Complexes formed in collisions between ultracold alkali-metal diatomic molecules and atoms

TL;DR

This paper investigates the formation and properties of three-atom complexes involving ultracold alkali-metal diatomic molecules and atoms, analyzing their vibrational states, spin interactions, and implications for inelastic collisions and loss rates.

Contribution

It provides the first detailed analysis of vibrational state densities and spin interactions in alkali-metal diatomic molecule-atom complexes at ultracold temperatures.

Findings

Vibrational state densities range from 2.2 to 350 K$^{-1}$.

Spin exchange interactions can cause inelastic collisions and resonances.

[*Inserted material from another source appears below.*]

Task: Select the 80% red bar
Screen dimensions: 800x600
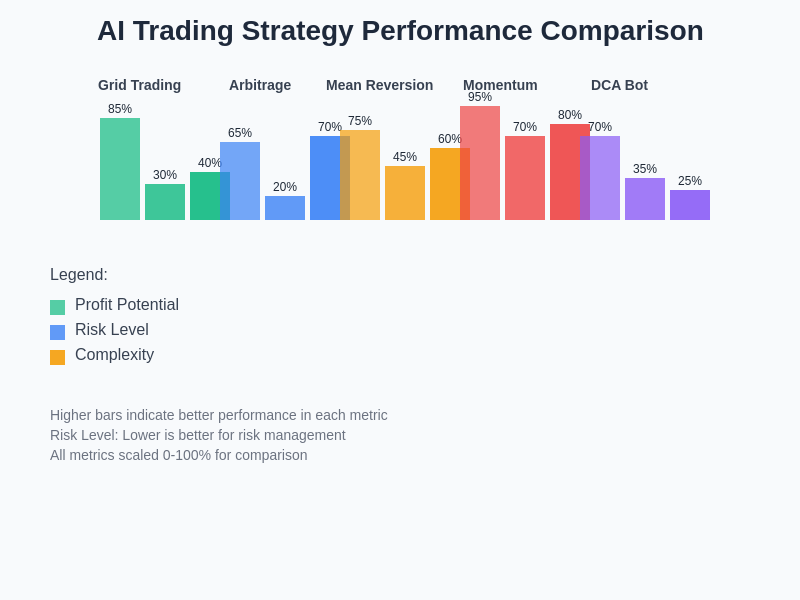Action: (x=565, y=172)
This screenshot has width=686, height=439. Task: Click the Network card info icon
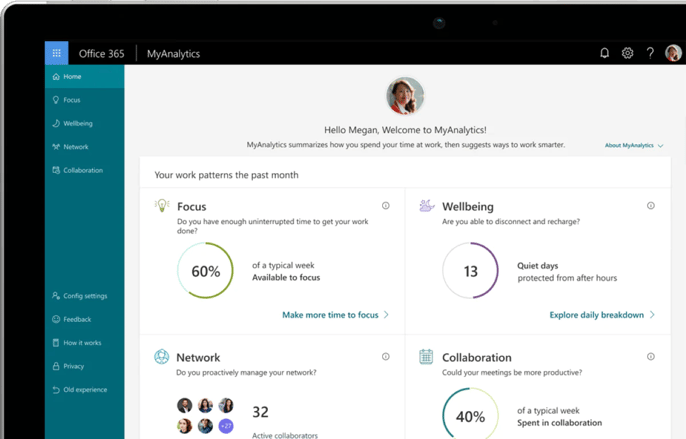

Background loss rates are influenced by overlapping resonances and spin dynamics.

Abstract

We explore the properties of 3-atom complexes of alkali-metal diatomic molecules with alkali-metal atoms, which may be formed in ultracold collisions. We estimate the densities of vibrational states at the energy of atom-diatom collisions, and find values ranging from 2.2 to 350~K$^{-1}$. However, this density does not account for electronic near-degeneracy or electron and nuclear spins. We consider the fine and hyperfine structure expected for such complexes. The Fermi contact interaction between electron and nuclear spins can cause spin exchange between atomic and molecular spins. It can drive inelastic collisions, with resonances of three distinct types, each with a characteristic width and peak height in the inelastic rate coefficient. Some of these resonances are broad enough to overlap and produce a background loss rate that is approximately proportional to the number of outgoing inelastic channels. Spin exchange can increase the density of states from which laser-induced loss may occur.